I would say that the KZ ZSN are good for most genres; their V-shaped tuning makes them especially apt for modern genres, but it’s up to one’s taste in the end.
Let’s make a brief comparison with other cheap KZ earphones:
- KZ ZS4: the ZS4 are much more heavily V-shaped, with bass and treble that are much more prominent than mids. Those appear heavily recessed and a bit distant. Bass is almost overbearing, leaking over the mids, while treble is not really detailed despite its large presence. The ZSN are much more balanced, and they have better technical ability, too. Though it is not a radical difference, the ZSN offer slightly wider soundstage, better imaging and better instrument separation. They’re also faster, which leads to percussion instruments being more lively.
- KZ ES4: the ES4 are more balanced and neutral when compared to the ZSN. They offer less bass presence and more treble extension, while keeping the mids front and centre. The ES4 tend to be more detailed throughout the spectrum, and they also have slightly better soundstage width, imaging and instrument separation. They are not as god in terms of speed and control, though, nor are they when it comes to bass extension.
- KZ ED16: the ED16 are way less V-shaped than the ZSN and, in a sense, they’re their sonic opposite: they place more emphasis on the upper part of the spectrum instead of the lower one. Bass is therefore much less pronounced, while upper midrange and treble are more emphasised. Treble also has better extension, though its spiky nature leads to it being a bit fatiguing.
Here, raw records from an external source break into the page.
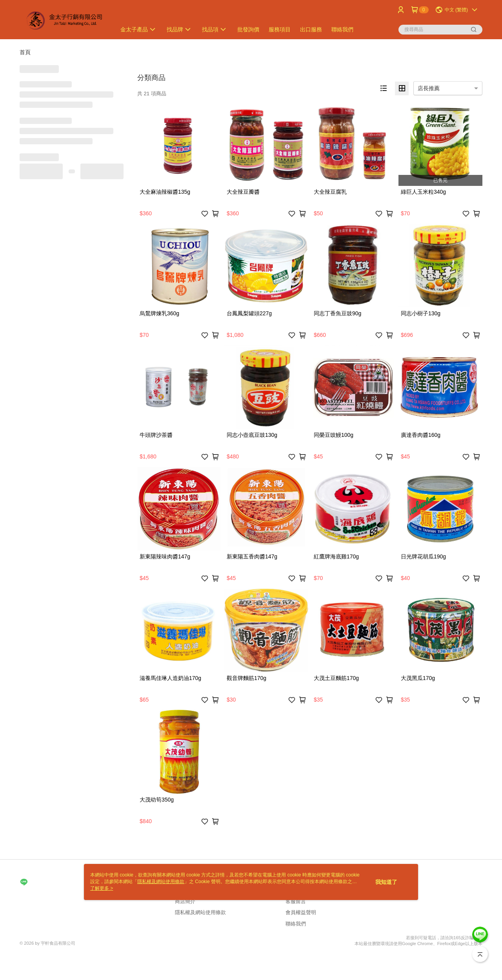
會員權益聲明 (301, 912)
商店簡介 (185, 901)
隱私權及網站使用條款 (200, 912)
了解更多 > (102, 888)
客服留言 (296, 901)
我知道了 (386, 882)
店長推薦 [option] (429, 88)
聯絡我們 (296, 924)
Their soundstage is wider, while imaging and instrument separation are largely comparable. Their tendency to become fatiguing is the main reason why they are rated less than the ZSN, despite them being overall good.
I have to say that the KZ ZSN are not especially good at anything. But the thing is that they’re not bad, either. And at less than $25, there’s little more one could ask. All in all they’re more than decent: they’re balanced, with a fun-oriented tuning and just enough technical ability and detail to make them an appealing daily driver with a very affordable price.
The KZ ZSN are definitely not the best one could hope for, but they’re good enough to be enjoyable and pleasant. With great comfort and decent isolation, they are good for commuting daily without much worries. KZ really nailed it this time and although there’s still work to make them truly great, this is a step in the right direction – let’s hope they’ll keep on taking them as a starting point and keep on improving it.